Page:
■ ■ ■ ■ ■

Skip to main content
ComfyUI on a 12GB GPU: SDXL and Flux Setup, VRAM Limits, and Real Throughput

ComfyUI on a 12GB GPU: SDXL and Flux Setup, VRAM Limits, and Real Throughput

SDXL runs comfortably; Flux needs quantization. ComfyUI's memory management is the unlock.

ComfyUI on an RTX 3060 12GB runs SDXL at 14-20s/image and Flux.1 at 30-90s/image with quantized GGUF or fp8 builds. Setup, VRAM limits, and real numbers.

Yes — ComfyUI runs SDXL comfortably on an RTX 3060 12GB at 1024x1024, generating an image in roughly 14-20 seconds with the default sampler settings. Flux.1 needs a quantized GGUF or fp8 build to fit; expect 60-90 seconds per Flux image. The 12GB of VRAM is the gate, ComfyUI's node-based memory management is what makes both models usable on a budget card.

Why ComfyUI is the right tool on a 12GB card

ComfyUI is the open-source, node-based diffusion frontend most actively maintained for low-VRAM hardware. Its design loads only the parts of a model that a given node needs, swaps weights to system RAM when memory pressure builds, and gives the user direct control over precision and offload behavior. On a 12GB card, that level of control is the difference between models that "just barely fit" and models that fail with an out-of-memory crash. The project's design and active development are tracked on the ComfyUI GitHub.

The card we are sizing for in this guide is the RTX 3060 12GB. Per TechPowerUp's RTX 3060 specifications, it carries 12 GB of GDDR6 on a 192-bit bus with 360 GB/s of bandwidth and 3,584 CUDA cores. That bandwidth and VRAM combination is enough for SDXL and quantized Flux without compromise on output quality.

Key takeaways

  • SDXL runs at full quality on a 3060 12GB at 1024x1024 with 14-20 second generations.
  • Flux.1 requires quantization (GGUF Q4_K_S or NF4) or fp8 to fit on 12GB; throughput drops to roughly one image per 60-90 seconds.
  • ComfyUI's --lowvram and --medvram flags determine how aggressively it offloads to system RAM. Use --medvram first; switch to --lowvram only if you OOM.
  • A fast NVMe drive for model storage matters more than people expect — SDXL base, refiner, and Flux are 7-12 GB each and load times dominate UX on a hard drive.
  • The CPU does little once a generation starts; the 5800X-class chip is overkill. Bandwidth is what limits throughput.
  • ControlNet, IP-Adapter, and LoRA stacks add VRAM cost. Plan for 1-2 GB of headroom on top of base model size.

■ ■ ■ ■ ■

Supplied information:
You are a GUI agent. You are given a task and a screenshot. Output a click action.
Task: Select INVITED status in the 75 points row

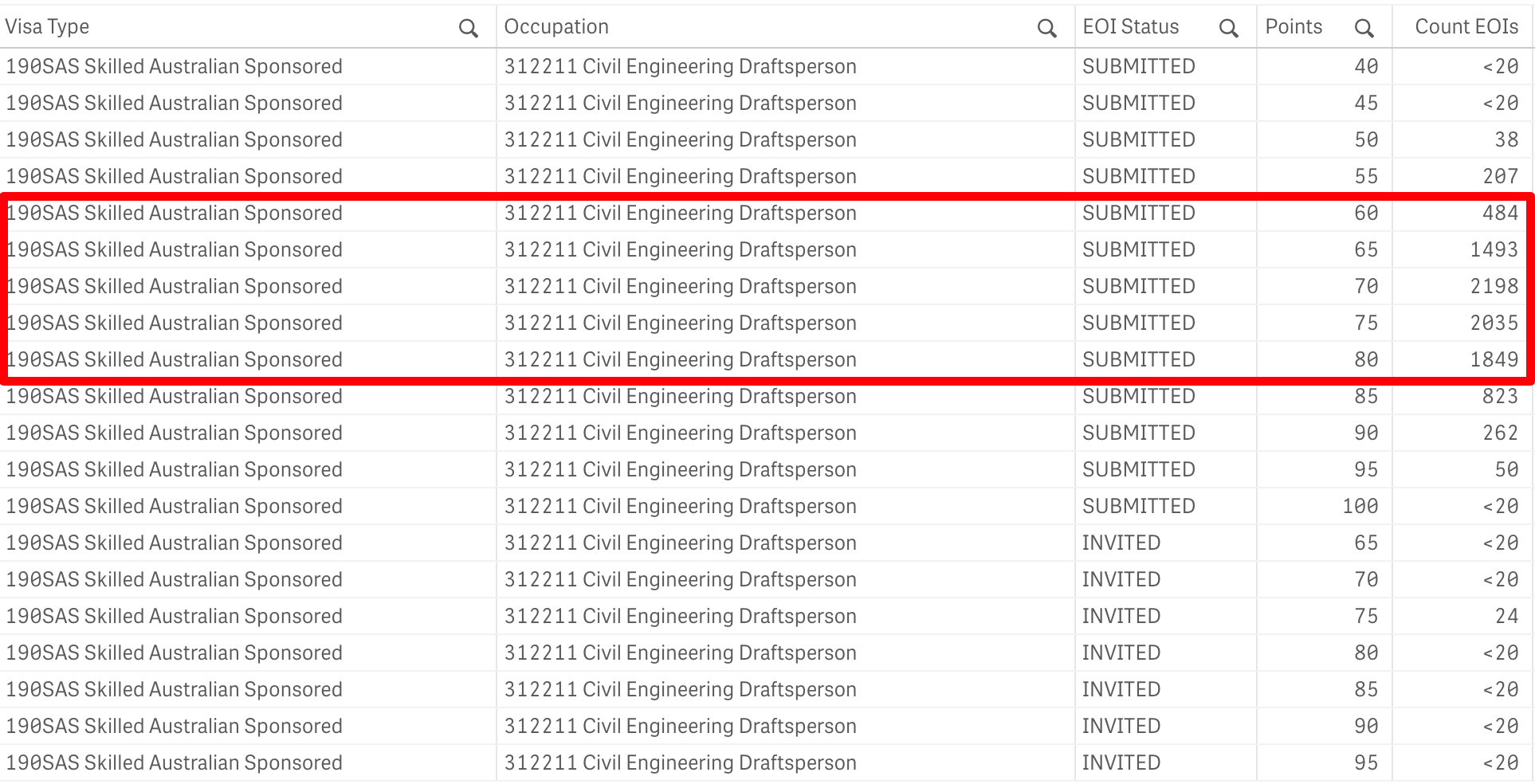click(x=1121, y=617)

■ ■ ■ ■ ■

Aim: Rewrite the part of the ComfyUI guide from "Skip to main" to "is the unlock.", swapping "VRAM" for "video memory" wherever it appears.

Result of this task:
Skip to main content
ComfyUI on a 12GB GPU: SDXL and Flux Setup, video memory Limits, and Real Throughput

ComfyUI on a 12GB GPU: SDXL and Flux Setup, video memory Limits, and Real Throughput

SDXL runs comfortably; Flux needs quantization. ComfyUI's memory management is the unlock.